» DATA EXTRACT:
--- START ---
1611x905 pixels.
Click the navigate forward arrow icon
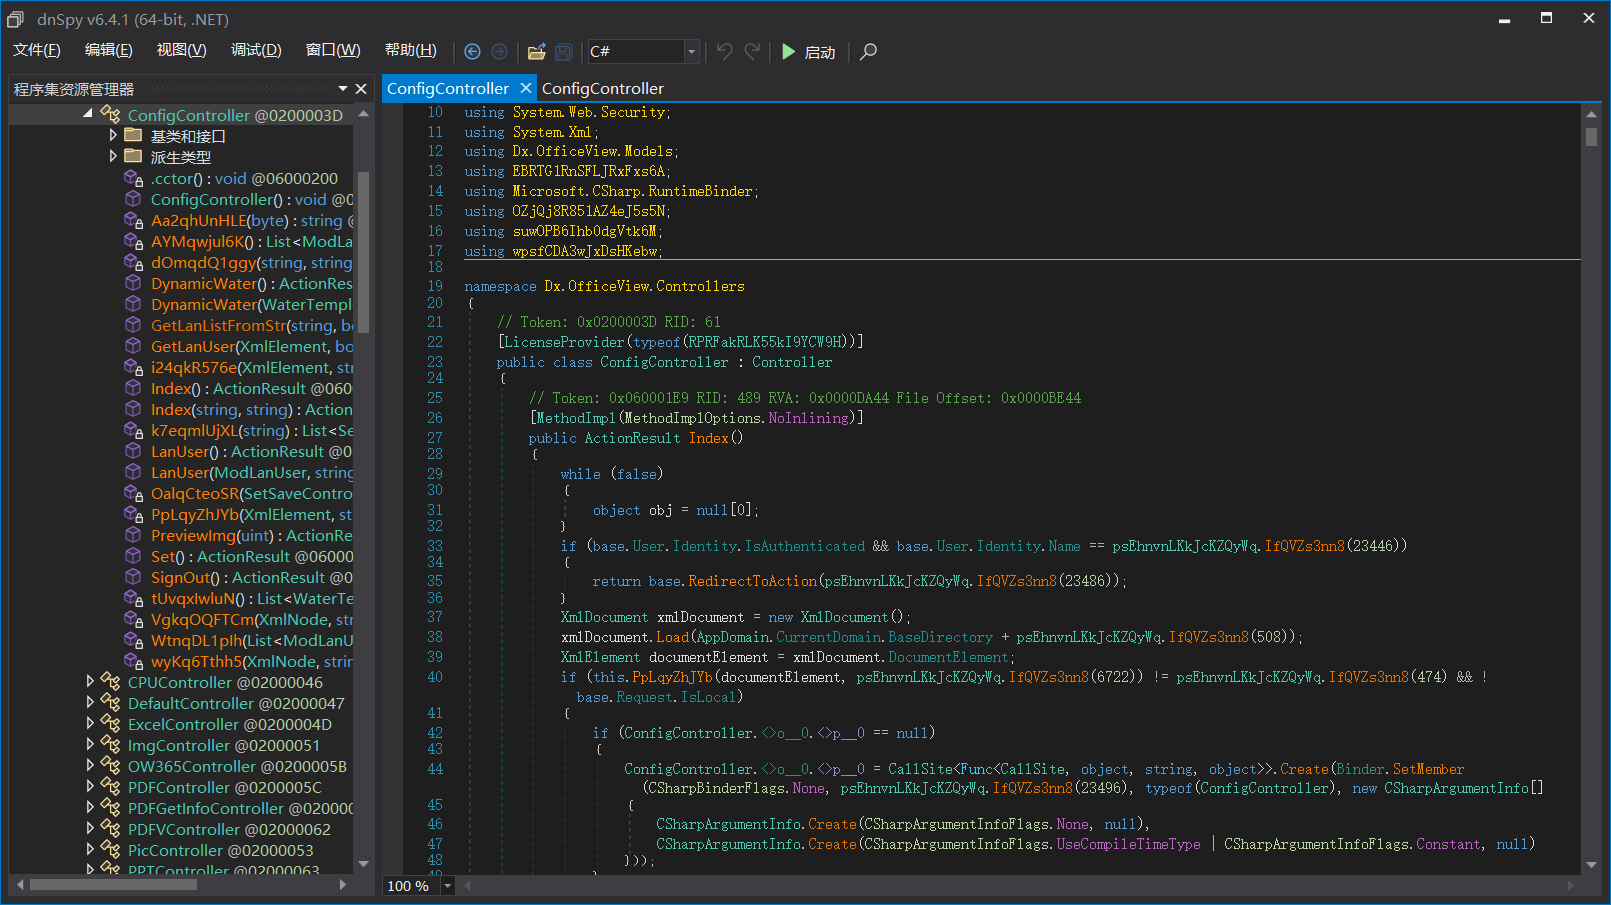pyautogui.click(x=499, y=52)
--- END ---
--- START ---
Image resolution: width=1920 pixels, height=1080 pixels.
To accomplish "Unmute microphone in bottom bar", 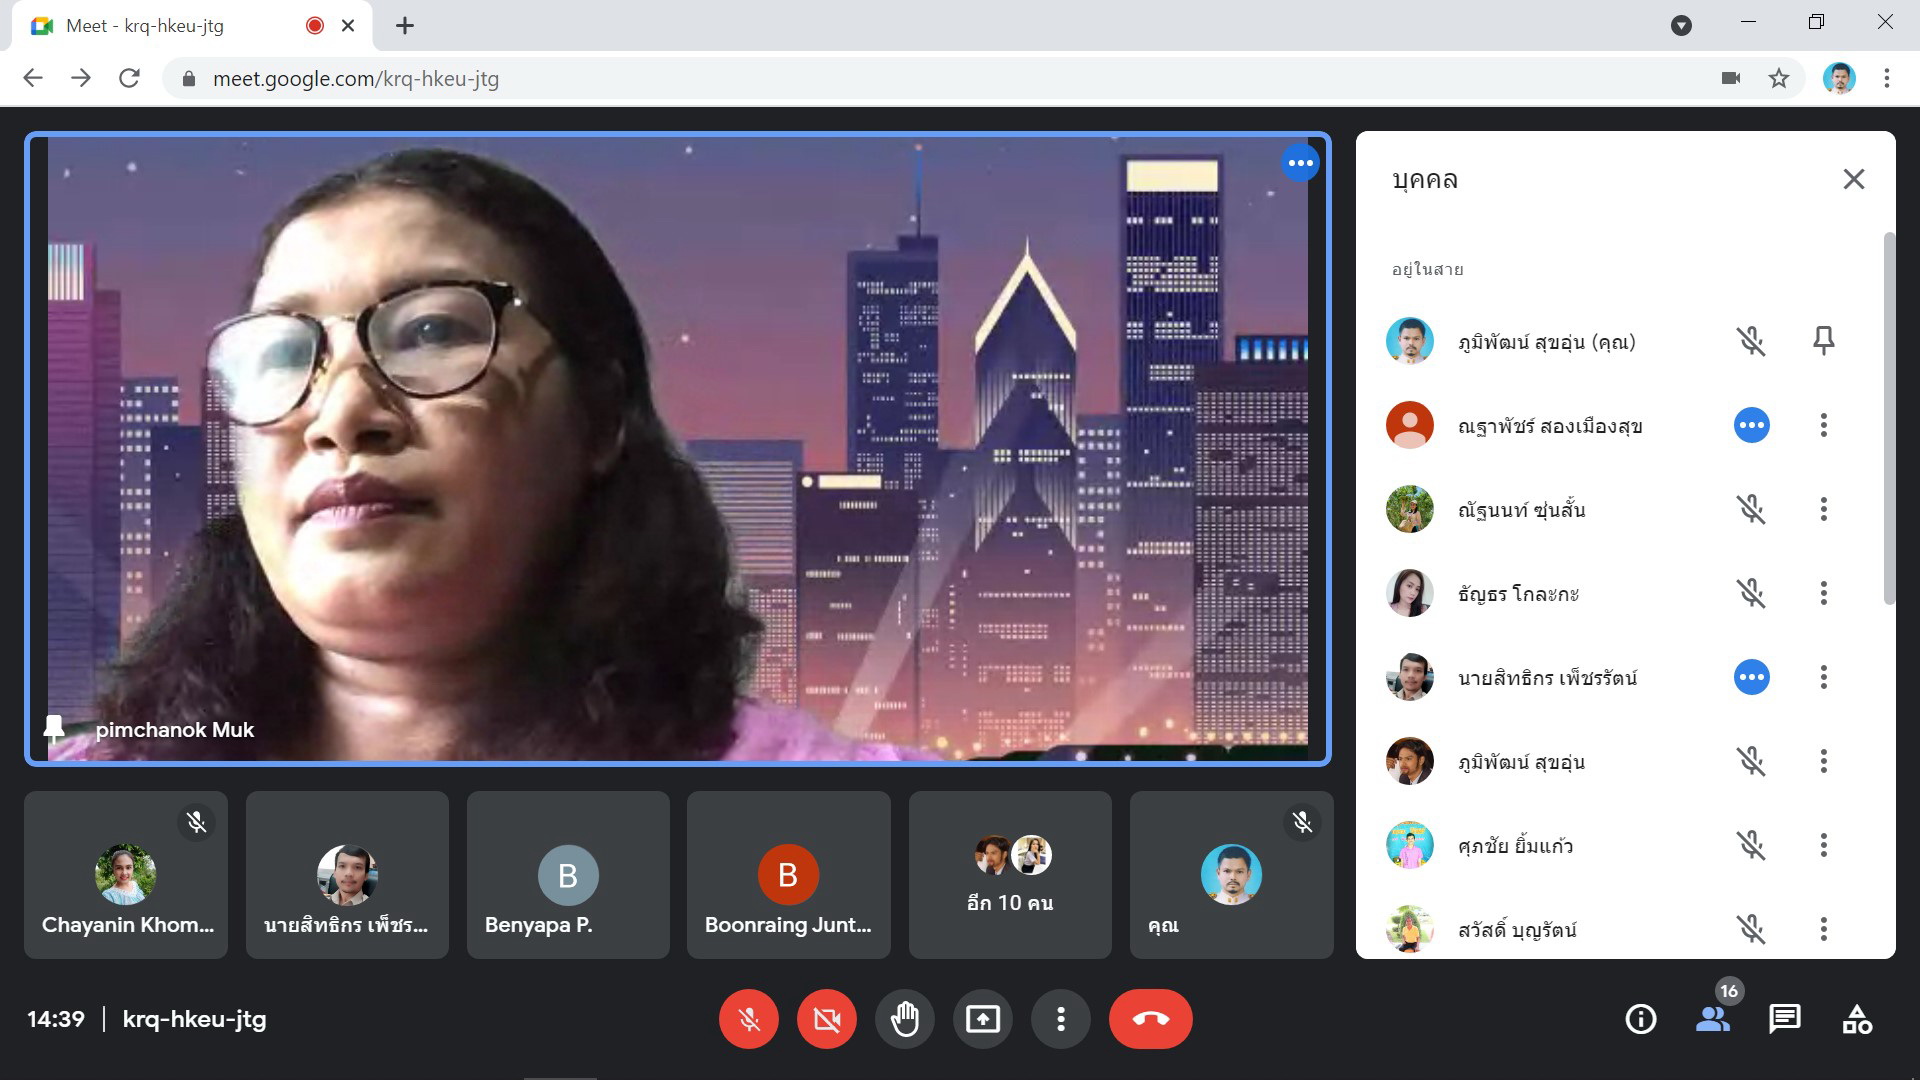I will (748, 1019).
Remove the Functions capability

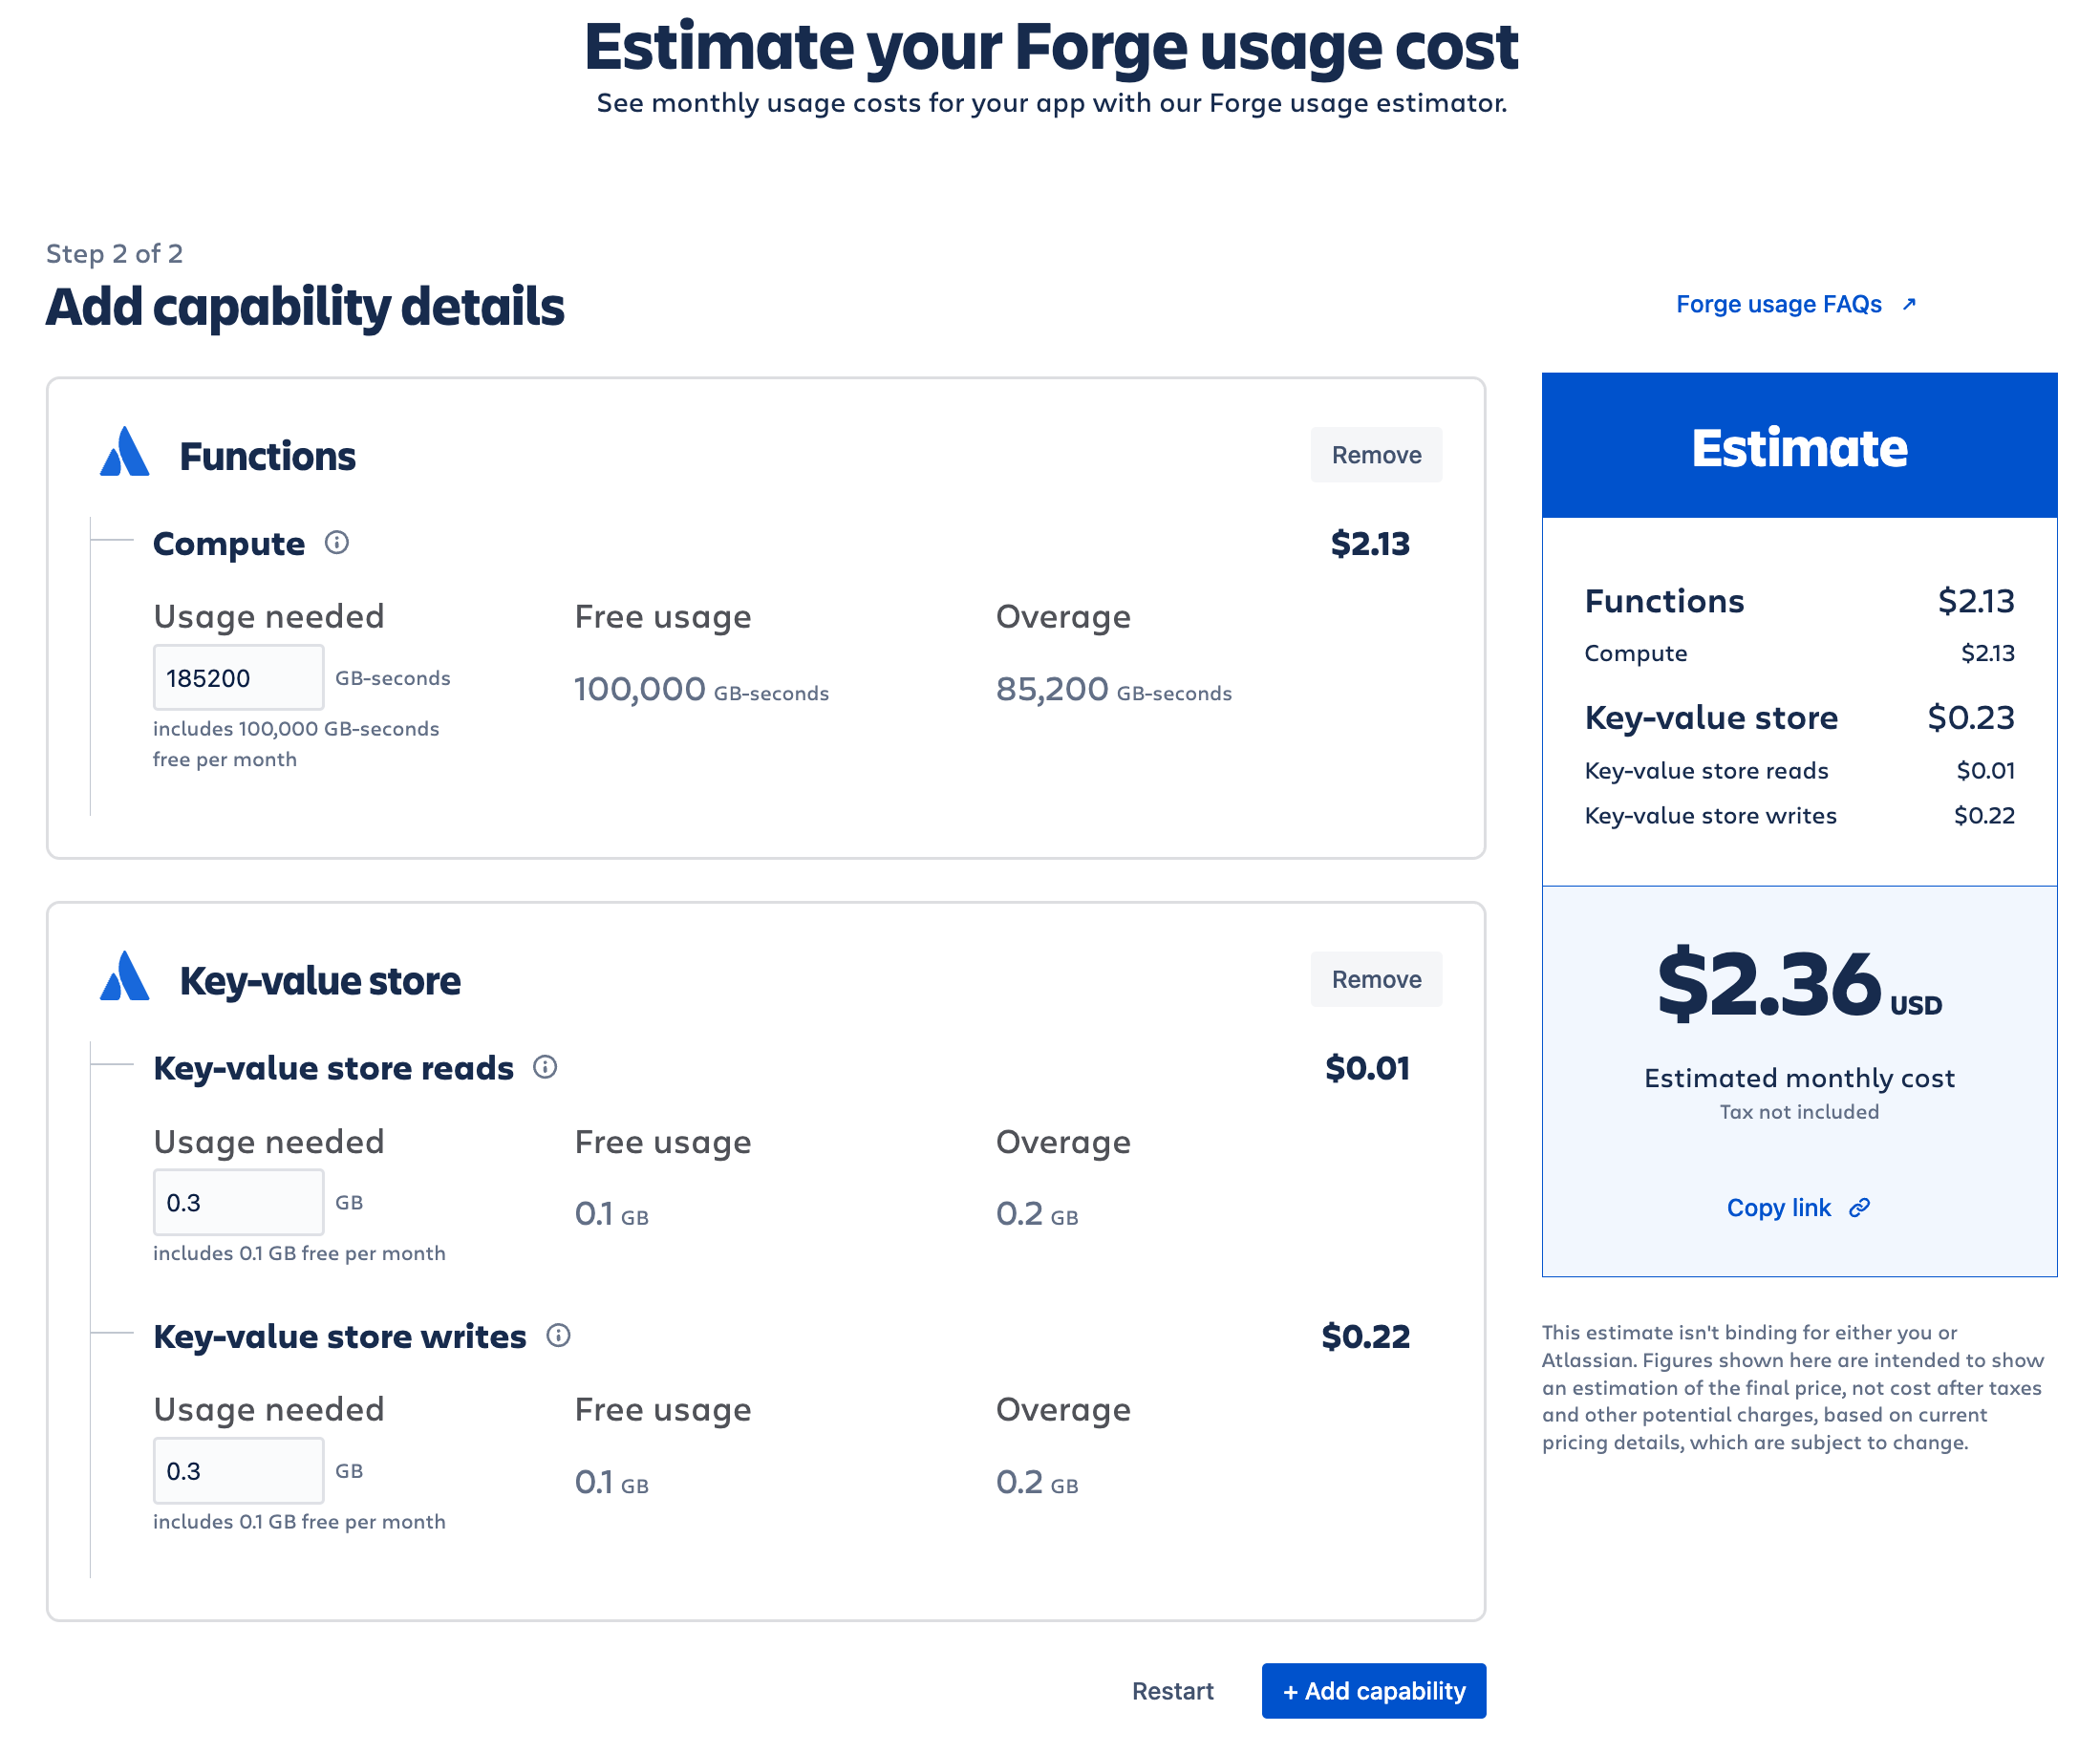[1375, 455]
--- END ---
» EXERCISE INSTRUCTIONS: Raise each coordinate in the answers by 135 and write out again the entries running from the line that contains "1611x905 pixels." through the line that contains "pyautogui.click(x=499, y=52)", both of those lines included. Keep the requests unchanged and leave the pictures out.

» WRITTEN ANSWER:
1611x905 pixels.
Click the navigate forward arrow icon
pyautogui.click(x=634, y=187)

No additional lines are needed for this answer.